"And then backstage one night came a young man named Louis Malle," she tells me. "At the time I had a very serious agent who managed big stars. And this young man said, 'I've been filming with Cousteau, underwater -- that's all I've done, but I've bought the rights to a book, and I want to make a film, and I'd like you to be the star. And it's called "Elevator to the Gallows."'

"And I liked this group of young men -- young writer, young producer, young director. And I spoke to my agent about that, and he said, 'That's horrible! I've been working like mad to establish a real career [for you], and then you fall in love with these guys just because it's new. You don't know anything! This guy has only been filming fishes underwater! What does he know about a woman! A star?' I said, 'I like them. I'm going to meet them again and he's going to give me a script.'

"So I met them again, and I saw my agent and said, 'I like them. I'm going to make the film.' And he said, 'Well, it's them or me.' I said, 'OK, it's them. I'll find another agent, because I won't find anybody else like these people.' Through Louis Malle, I met Francois Truffaut, then I got in touch again with Orson Welles, then I met Tony Richardson, then I met Buñuel -- I was thinking, in fact, that was the moment in my life where I broke a taboo. It was my father's will power, trying to please him. I still think about it, though he died in 1974.

"But I'd done my best, and I don't regret I worked in a certain discipline.

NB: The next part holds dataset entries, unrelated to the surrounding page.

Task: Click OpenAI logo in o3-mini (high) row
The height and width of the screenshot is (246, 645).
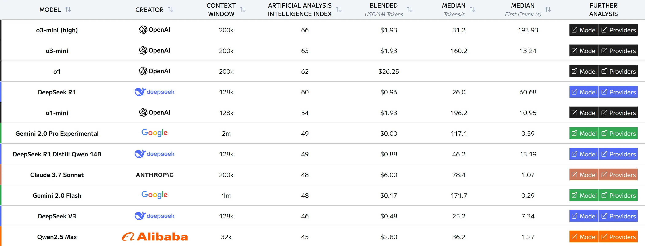Action: point(154,30)
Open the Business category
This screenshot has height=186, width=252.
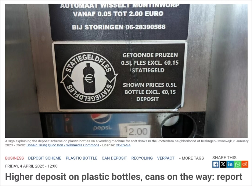click(x=14, y=158)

I learned a lot. I respect other people's time. I'm very professional, but that's my nature. I work very deep. I had a knowledge of the cinema hierarchy, with the stars having makeup, hairdo, secretary, a dresser, a car, a trailer and no relationship with the crew. As soon as you finish shooting, somebody would come up and say, 'You can have a rest.' And I said, 'Fuck 'em, I'm not coming here to have a rest, I'm coming here to work.' Then, suddenly, I discovered freedom.

"There was no makeup man, there was a hand camera working in the streets, and no way of hearing somebody tell you 'Go and have a rest, and we'll call you when it's ready.' So from that time on, I've been related to everything. Even the production; I knew how much it cost, I knew where the money went, and it was total freedom. And it was telling stories in another way. It didn't last long, because hierarchy came back again."

As her leading-lady days began to wane, Moreau made a graceful transition to character parts, lending her talents to such enterprising and unusual films as Duras' "Nathalie Granger," Bertrand Blier's neglected anarchist romp "Going Places" and Fassbinder's softcore extravaganza "Querelle," slutting around in ridiculous whorehouse garb, belting out "Every Man Kills the Thing He Loves."

Her cameos are always great unexplored tangents. Watch her in Luc Besson's fine but overpraised "Le Femme Nikita." It is an extended cameo with one glorious scene -- teaching Anne Parillaud to apply makeup -- the kind of moment directors would sell their mothers for, but one that opens a hole in the pacing and depth of the film, offering a glimpse of how a fine thriller might also have been a brilliant character study.

Moreau occupies the full color spectrum. Still, I always think of her in black and white, her face an unparalleled wash of elusive middle-gray tones, a cigarette, defying physics, hanging just off her lower lip, coils of smoke rising up into the darkness where emulsion and reality stop. An image to counterblast the most dire surgeon general's warning.

It's a dirty habit, yes, but some people are exempt. Moreau's cigarette is as much a part of her image as Monroe's blond locks were a part of hers. I don't mind an icon's secondhand smoke. Oh, sure, it kills you just as fast, but it kills you with a certain je ne sais quoi. Legends can do all sorts of things that would only make the rest of us look foolish.

Before I leave her apartment, Moreau and I look at an old press still from Vadim's "Les Liaisons Dangereuses." It's a great shot of her. While holding it she smiles, just a little bit.

"When you see something like that, you have no sense of nostalgia?" I ask.

"What for? My life is very exciting now. Nostalgia for what? No. It's like climbing a staircase. I'm on the top of the staircase, I look behind me and I see the steps. That's where I was. You and I, we're here right now. Tomorrow, we'll be someplace else. So why nostalgia?"